By Lee Strubinger
Following the massive, months-long protest against the Dakota Access Pipeline in North Dakota, lawmakers in South Dakota enacted laws curtailing protests in that state. The legislation is in anticipation of demonstrations against the Keystone XL pipeline.
Now that it’s in effect, the bill stiffens penalties for protesters, expressly restricts blocking highways, and allows the governor to establish temporary ‘safe zones’ where access is limited.
The law went into effect immediately after the governor’s signature because of an emergency clause included in the language. That language initially hampered progress of the bill as it worked through the legislature. State Democrats opposed it, and conservative Republicans viewed it as a power grab by the governor.

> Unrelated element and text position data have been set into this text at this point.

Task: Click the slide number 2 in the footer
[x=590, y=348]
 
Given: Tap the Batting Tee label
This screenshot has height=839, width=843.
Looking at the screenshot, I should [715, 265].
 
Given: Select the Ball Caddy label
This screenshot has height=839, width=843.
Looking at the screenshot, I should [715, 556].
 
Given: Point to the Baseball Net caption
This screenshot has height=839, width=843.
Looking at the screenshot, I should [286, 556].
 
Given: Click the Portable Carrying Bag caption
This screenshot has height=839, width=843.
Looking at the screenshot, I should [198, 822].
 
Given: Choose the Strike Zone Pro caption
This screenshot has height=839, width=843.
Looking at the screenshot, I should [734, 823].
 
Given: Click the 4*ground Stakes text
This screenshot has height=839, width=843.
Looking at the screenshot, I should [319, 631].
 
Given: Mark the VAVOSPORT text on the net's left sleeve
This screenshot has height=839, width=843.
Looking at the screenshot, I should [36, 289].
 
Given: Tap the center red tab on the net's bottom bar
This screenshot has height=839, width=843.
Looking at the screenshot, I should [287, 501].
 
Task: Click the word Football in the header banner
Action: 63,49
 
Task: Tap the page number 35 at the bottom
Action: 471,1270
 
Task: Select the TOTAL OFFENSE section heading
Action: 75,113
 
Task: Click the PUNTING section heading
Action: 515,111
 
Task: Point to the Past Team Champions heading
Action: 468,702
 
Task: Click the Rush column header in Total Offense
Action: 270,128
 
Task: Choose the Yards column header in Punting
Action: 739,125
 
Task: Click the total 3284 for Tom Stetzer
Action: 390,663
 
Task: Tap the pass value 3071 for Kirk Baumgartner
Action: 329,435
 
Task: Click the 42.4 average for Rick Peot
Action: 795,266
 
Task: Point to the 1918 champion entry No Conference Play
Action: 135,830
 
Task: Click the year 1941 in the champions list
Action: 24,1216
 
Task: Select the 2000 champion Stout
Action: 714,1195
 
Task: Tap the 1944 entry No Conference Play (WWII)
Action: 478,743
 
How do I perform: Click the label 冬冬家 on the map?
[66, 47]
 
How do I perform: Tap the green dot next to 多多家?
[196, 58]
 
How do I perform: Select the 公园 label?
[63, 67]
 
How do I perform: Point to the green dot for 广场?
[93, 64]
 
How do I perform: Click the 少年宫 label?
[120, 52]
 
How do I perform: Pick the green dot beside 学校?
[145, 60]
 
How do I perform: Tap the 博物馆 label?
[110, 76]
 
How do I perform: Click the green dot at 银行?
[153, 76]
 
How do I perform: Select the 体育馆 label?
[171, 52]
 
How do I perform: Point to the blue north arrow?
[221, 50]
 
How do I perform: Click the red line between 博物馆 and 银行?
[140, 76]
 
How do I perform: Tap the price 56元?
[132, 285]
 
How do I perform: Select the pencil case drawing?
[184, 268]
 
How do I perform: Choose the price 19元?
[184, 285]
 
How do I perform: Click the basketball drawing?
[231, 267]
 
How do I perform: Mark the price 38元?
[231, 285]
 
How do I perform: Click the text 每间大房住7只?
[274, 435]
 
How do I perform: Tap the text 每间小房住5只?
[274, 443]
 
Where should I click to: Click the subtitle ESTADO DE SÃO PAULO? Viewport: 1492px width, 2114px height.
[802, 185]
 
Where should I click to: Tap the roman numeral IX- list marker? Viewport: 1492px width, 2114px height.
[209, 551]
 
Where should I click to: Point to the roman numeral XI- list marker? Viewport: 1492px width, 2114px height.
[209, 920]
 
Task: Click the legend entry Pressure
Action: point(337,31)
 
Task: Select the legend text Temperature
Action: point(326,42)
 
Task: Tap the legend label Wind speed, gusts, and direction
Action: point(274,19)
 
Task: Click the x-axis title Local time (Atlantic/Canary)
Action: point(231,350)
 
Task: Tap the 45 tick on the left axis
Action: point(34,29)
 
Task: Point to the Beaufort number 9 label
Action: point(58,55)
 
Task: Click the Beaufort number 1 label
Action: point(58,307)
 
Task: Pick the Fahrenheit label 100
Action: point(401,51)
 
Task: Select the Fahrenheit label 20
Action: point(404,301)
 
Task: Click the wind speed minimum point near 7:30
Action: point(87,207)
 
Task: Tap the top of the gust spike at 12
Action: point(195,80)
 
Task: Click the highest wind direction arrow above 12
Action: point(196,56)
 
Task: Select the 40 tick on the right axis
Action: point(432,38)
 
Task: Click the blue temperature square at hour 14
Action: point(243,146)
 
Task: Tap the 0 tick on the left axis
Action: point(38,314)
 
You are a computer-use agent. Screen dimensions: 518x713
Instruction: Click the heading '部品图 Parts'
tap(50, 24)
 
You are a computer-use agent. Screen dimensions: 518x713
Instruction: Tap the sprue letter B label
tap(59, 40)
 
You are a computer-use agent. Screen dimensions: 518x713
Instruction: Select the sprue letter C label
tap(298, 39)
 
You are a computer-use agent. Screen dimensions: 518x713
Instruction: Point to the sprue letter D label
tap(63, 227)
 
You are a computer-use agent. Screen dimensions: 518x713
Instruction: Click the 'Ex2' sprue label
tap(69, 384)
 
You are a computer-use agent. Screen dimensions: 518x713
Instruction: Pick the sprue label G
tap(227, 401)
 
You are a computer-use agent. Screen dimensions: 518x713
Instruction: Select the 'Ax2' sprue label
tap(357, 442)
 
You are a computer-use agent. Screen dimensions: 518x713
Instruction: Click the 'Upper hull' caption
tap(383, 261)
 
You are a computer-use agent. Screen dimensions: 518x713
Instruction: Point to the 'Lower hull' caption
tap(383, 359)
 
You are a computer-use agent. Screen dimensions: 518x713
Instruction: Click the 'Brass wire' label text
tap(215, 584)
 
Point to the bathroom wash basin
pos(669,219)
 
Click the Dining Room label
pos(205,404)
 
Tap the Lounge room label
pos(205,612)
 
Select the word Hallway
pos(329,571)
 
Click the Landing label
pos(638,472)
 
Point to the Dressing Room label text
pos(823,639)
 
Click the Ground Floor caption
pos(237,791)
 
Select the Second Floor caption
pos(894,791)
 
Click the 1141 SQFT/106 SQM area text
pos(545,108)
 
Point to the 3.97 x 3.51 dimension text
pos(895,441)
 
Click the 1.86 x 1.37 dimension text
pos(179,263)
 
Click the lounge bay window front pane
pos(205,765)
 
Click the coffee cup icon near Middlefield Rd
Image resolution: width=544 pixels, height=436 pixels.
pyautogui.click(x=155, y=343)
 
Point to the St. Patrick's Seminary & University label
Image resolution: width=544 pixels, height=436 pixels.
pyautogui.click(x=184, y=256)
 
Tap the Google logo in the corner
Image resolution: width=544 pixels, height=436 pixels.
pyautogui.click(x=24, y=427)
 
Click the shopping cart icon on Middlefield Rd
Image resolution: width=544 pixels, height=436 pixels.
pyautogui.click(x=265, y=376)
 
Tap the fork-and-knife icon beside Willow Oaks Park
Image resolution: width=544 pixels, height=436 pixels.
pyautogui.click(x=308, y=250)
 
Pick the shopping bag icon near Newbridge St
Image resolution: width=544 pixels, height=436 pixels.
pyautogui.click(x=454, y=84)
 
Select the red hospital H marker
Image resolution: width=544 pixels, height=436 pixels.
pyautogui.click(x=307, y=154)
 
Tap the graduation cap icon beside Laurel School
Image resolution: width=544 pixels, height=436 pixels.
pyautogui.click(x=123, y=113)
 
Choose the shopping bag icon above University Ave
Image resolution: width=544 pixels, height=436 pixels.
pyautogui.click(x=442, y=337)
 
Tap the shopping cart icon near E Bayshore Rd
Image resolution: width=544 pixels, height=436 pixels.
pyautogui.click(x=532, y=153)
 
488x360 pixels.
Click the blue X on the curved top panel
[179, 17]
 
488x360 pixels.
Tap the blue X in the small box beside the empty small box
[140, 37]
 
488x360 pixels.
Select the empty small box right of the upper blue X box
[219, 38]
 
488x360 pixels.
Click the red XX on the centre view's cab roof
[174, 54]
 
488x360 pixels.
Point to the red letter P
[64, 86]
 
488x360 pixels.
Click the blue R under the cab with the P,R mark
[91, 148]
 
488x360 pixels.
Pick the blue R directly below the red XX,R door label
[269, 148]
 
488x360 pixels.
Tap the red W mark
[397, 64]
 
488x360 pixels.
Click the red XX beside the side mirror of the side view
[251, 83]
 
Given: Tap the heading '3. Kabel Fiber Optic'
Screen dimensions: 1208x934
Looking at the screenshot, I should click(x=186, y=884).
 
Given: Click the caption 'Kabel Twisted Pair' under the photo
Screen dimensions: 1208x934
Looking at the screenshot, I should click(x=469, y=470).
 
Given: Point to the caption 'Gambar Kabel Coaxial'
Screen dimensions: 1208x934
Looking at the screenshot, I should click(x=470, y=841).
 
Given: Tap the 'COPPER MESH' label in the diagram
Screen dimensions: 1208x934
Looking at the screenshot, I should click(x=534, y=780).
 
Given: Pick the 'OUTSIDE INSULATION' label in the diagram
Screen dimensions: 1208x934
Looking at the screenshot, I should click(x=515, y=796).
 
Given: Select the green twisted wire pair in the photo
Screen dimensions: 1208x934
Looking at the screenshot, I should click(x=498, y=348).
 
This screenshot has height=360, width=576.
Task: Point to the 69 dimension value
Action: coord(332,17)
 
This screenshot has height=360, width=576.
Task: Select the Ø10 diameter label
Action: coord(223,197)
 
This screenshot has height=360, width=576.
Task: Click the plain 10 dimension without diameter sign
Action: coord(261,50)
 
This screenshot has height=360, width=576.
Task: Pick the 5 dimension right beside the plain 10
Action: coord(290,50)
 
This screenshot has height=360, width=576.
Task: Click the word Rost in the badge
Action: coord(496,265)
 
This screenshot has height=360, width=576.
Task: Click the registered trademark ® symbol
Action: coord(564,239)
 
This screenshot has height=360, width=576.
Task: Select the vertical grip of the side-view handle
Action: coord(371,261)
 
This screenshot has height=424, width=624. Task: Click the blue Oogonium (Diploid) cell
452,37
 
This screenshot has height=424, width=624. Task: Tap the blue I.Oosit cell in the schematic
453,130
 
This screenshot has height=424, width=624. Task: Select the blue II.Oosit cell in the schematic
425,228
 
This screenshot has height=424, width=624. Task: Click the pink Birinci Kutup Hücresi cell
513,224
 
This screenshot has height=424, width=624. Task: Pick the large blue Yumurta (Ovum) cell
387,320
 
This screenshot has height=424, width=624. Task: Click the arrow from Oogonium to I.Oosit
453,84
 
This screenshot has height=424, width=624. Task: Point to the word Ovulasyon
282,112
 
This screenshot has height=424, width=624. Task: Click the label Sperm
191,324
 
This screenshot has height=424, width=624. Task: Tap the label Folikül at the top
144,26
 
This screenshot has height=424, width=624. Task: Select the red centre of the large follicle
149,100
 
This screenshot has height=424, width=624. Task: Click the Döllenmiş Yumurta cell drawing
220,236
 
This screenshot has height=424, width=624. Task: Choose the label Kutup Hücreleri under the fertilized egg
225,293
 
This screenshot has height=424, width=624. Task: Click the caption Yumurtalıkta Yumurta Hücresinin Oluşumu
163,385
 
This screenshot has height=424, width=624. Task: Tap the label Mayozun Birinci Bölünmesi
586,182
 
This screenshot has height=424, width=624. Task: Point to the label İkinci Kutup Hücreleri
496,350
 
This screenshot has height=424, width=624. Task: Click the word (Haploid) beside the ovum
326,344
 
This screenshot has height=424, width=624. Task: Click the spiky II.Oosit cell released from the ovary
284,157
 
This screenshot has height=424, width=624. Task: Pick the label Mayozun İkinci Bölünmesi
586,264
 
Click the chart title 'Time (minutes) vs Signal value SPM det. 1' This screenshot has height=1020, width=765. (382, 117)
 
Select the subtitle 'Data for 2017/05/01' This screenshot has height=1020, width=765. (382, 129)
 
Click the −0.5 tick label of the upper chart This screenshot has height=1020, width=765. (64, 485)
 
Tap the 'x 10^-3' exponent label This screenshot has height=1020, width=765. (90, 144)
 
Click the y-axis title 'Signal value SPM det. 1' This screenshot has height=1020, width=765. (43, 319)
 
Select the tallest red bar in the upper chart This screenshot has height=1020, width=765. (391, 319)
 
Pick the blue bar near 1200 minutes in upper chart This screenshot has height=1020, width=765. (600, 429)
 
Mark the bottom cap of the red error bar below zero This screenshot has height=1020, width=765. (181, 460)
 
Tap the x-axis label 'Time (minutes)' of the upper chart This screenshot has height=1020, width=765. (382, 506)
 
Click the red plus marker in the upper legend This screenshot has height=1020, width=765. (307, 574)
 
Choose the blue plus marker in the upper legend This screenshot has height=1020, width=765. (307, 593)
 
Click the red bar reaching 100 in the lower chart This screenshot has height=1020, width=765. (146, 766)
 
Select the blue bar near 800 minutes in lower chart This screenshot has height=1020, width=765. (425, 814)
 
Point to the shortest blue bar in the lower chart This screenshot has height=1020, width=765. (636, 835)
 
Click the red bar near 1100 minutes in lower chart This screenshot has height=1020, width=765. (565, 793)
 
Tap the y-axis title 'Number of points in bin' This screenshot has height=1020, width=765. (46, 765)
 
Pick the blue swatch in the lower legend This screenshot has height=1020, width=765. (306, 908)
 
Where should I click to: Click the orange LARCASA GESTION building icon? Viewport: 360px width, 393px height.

Some House Democrats, like Representative Dan Ahlers, changed their stance after public safety officials briefed them on potential actions against the Keystone XL pipeline.
“I talked to our local sheriff and collected a little more info and data and decided I wanted to hedge on the side of safety and continue to work,” Ahlers said. “Hopefully with this letter from the governor to the tribes, to get them together and meet, maybe we can mend a few fences there too.” Ahlers wouldn’t comment on what information he received.
Other Democrats didn’t budge. Representative Shawn Bordeaux represents portions of the Rosebud reservation.
“I think what we’re doing is sending a message to the tribes that we don’t care what they think,” he said.
South Dakota Governor Dennis Daugaard sent letters to all nine tribes in the state encouraging communication on how to handle looming pipeline protests.